PDA

View Full Version : VAO and Bindless



Aleksandar
10-08-2011, 08:44 AM
What is the proper way to setup VAO in order to use Bindless?

I didn't expect that introduction of mandatory VAO in NV R280+ drivers would create such a headache. A naive approach: "create, bind and forget" simply doesn't work. The application crushes at first glDrawElements() call with NULL pointer assignment. There are no GL errors or anything else that debug_output can catch. The same code with standard VBO access works perfectly with bounded VAO. Without binding VAO, Bindless works fine (furthermore it is a code that has been working correctly for years).

Alfonse Reinheart
10-08-2011, 02:47 PM
A naive approach: "create, bind and forget" simply doesn't work.

That sounds like a driver bug to me.

kRogue
10-08-2011, 02:53 PM
(Shudders). If memory serves correctly, bindless performance gits hurt a touch with VAO (I have memory of reading that somewhere in these forums). But on the other hand, since you are using bindless anyways, that means you must be using NVIDIA hardware, NVIDIA who have gone on record stating that core profile is slower than compatibility profile. Why not just make a compatibility profile GL context and call it a day? [On a side note, for my own code, apparently I accidentally avoided the issue by only creating and binding a VAO at startup if bindless was not present. I wonder if under core profile a future(or current!)driver revision will make that break?]

Aleksandar
10-08-2011, 03:52 PM
That sounds like a driver bug to me.
Yes, it sounds like a bug, but I cannot claim anything.
The problem is in the fact that the presented behavior is exposed on older (pre-R280) drivers. Even if it is a driver bug, adding support for R280+ means breaking up support for older releases. Till now I was quite happy since there was no need to use VAO on NV, and I haven't tried to combine VAO and Bindless.

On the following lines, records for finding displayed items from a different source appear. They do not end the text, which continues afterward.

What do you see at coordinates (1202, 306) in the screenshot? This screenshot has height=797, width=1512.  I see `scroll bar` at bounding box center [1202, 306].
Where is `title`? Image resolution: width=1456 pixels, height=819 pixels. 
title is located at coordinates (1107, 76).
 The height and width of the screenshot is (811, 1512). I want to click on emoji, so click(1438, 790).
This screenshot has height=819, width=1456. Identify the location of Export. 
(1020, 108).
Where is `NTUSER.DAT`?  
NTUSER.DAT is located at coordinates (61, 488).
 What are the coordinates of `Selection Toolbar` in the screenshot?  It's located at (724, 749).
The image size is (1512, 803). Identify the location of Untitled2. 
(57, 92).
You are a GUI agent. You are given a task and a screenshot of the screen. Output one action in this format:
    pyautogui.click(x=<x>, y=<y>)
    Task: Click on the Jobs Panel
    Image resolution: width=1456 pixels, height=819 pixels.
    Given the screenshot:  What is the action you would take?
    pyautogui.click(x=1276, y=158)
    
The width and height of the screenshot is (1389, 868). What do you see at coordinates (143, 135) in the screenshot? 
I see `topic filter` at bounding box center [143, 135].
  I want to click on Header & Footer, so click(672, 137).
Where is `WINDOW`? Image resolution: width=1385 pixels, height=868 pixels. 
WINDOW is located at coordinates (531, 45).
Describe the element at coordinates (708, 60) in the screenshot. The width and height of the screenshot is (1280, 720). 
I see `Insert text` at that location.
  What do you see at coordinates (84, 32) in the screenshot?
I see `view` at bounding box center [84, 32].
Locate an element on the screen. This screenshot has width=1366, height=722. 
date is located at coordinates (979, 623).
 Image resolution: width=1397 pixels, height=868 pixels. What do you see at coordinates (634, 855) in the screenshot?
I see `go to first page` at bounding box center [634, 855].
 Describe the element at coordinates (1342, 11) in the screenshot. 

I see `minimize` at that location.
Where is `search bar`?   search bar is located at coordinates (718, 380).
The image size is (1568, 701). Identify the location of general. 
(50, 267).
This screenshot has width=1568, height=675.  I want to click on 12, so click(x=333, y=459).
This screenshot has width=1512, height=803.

I hope that there is something that I have overlooked, and VAO and Bindless can coexist after all. That's why I've asked if anyone has succeeded to use them together.


If memory serves correctly, bindless performance gits hurt a touch with VAO (I have memory of reading that somewhere in these forums).
Yes, the memory serves you well. The bindless offers much superior access to resident buffers than any other methods. Using VAO can hurt performance. But the problem is that now I have no choice, at least for the core profile.


But on the other hand, since you are using bindless anyways, that means you must be using NVIDIA hardware, NVIDIA who have gone on record stating that core profile is slower than compatibility profile.
That is what Mark said, and there is no reason not to believe him. :)
It would be interesting to hear from the community what the real-life experiences are. I've just tried the same scene with both core and compatibility profile on R266 drivers and Vista 32-bit, and depending on the scene setup; results vary from 0.07% to 3.7% in favor of the core profile.


Why not just make a compatibility profile GL context and call it a day?
I'll try it for R285. Well, I have believed the core profile was the right path to follow all these years. ;)

Alfonse Reinheart
10-08-2011, 04:33 PM
Yes, it sounds like a bug, but I cannot claim anything.

OK, allow me to rephrase: it is a driver bug.

The set of state stored by a VAO is defined by a reference to certain state tables. Bindless is also defined by expanding this state table. Therefore, the new state that Bindless defines is automatically encapsulated by VAOs.

You should be able to just bind a VAO and continue working as normal. If you can't, then that is a driver bug.

Aleksandar
10-08-2011, 04:53 PM
OK, you have convinced me. :)
I'll try to make a repro-case sample and send it to NV.

kRogue
10-09-2011, 02:47 AM
I've just tried the same scene with both core and compatibility profile on R266 drivers and Vista 32-bit, and depending on the scene setup; results vary from 0.07% to 3.7% in favor of the core profile.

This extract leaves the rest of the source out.